Preguntas de comprensión »
1) Según el texto de lectura, ¿quién fue el responsable de dispararle un tiro en la nuca al teniente coronel Ramón Romeo Rotaeche?
2) Traduzca al inglés la siguiente oración del texto de lectura: «Cuando solo encuentras dignidad en tu ombligo, la falta de empatía te lleva fatalmente a la impermeabilidad emocional».

Texto de lectura »
Balzac se preguntaba acerca de cuantas infamias eran precisas para lograr un éxito. Lo mismo podría decirse respecto al fracaso. Porque en esa cena a la que el fugado de Waterloo acudió, sonriente y feliz, el menú estaba condimentado con infamia, con la amarga especie del crimen, de la apología del asesinato, del regocijo ante la muerte del adversario. Jauregui, alias Pepona, responsable de dispararle un tiro en la nuca al teniente coronel Ramón Romeo Rotaeche; Bekaert, defensor de etarras; Valtònyc, condenado por sus letras en las que anima a matar guardias civiles y ponerle una bomba al fiscal.
Entre ellos, el líder de las sonrisas, al que votan y defienden muchos catalanes, el que se encuentra a gusto compartiendo mesa y mantel con semejantes individuos. Claro que, en un lugar como Cataluña en el que a Otegui se le considera un hombre de paz y toda la clase política separatista se hace fotos con él, no es extraño. Tamaña perversión de los valores humanos, ya no digamos democráticos, es terrible y da que pensar. ¿Qué lleva al chico criado en una pastelería del pueblecito de Amer a sentarse con total normalidad a la mesa de una mujer que descerrajó un tiro a sangre fría a un inocente? ¿Tanto odio, tanta maldad, tanta inhumanidad atesora el ex presidente catalán?
No es fácil hallar respuestas. El nacional separatismo es un movimiento supremacista que ha considerado a los que no formaban parte del mismo como algo inferior, y quizás sea aquí donde podamos encontrar las raíces del cáncer que lo ha corroído. Cuando solo encuentras dignidad en tu ombligo, la falta de empatía te lleva fatalmente a la impermeabilidad emocional.
¿Es con esta gente con quien pacta el PSC de Iceta diputaciones y alcaldías? ¿Son estos a los que pretende seducir Sánchez para que lo invistan presidente de España?

Información proporcionada »
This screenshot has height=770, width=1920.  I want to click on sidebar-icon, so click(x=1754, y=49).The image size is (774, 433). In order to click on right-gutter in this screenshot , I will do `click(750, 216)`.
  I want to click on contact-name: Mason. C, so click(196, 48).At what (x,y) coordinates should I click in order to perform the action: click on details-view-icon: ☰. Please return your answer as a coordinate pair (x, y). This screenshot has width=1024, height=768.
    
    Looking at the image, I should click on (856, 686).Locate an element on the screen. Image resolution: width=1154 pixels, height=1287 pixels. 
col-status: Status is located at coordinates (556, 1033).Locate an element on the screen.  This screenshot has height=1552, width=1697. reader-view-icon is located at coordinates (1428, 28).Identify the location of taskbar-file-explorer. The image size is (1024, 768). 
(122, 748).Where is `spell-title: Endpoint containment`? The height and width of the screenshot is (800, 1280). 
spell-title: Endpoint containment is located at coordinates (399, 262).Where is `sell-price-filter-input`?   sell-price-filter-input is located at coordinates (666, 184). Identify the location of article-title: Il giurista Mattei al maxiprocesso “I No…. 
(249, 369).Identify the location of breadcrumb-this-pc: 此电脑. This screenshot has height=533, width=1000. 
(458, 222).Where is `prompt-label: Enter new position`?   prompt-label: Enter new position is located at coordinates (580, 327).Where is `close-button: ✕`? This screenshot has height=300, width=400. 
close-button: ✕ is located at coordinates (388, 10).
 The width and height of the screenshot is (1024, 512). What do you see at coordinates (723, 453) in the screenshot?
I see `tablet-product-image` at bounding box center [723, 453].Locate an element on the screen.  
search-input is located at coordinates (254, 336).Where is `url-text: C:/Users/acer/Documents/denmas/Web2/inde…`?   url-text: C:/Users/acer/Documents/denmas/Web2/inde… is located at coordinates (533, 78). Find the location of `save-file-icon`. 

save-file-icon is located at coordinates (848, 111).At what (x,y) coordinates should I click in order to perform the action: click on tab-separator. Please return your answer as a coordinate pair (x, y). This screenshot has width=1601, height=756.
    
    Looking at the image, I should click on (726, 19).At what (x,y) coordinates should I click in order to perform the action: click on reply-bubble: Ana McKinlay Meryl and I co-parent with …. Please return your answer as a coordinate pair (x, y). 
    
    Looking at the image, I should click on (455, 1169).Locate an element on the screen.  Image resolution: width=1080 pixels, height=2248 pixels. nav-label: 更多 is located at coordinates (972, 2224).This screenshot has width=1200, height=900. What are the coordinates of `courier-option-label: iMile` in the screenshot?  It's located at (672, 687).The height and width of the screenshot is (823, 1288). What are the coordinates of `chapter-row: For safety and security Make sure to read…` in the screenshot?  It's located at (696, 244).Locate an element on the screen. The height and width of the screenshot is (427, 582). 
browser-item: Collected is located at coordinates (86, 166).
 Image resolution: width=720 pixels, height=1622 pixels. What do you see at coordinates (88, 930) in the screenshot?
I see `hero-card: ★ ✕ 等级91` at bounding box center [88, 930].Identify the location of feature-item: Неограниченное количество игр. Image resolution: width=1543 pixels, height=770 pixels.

Respuestas esperadas »
1) Jauregui, alias Pepona.

2) When you find dignity only in your own navel, the lack of empathy inevitably leads you to emotional impermeability.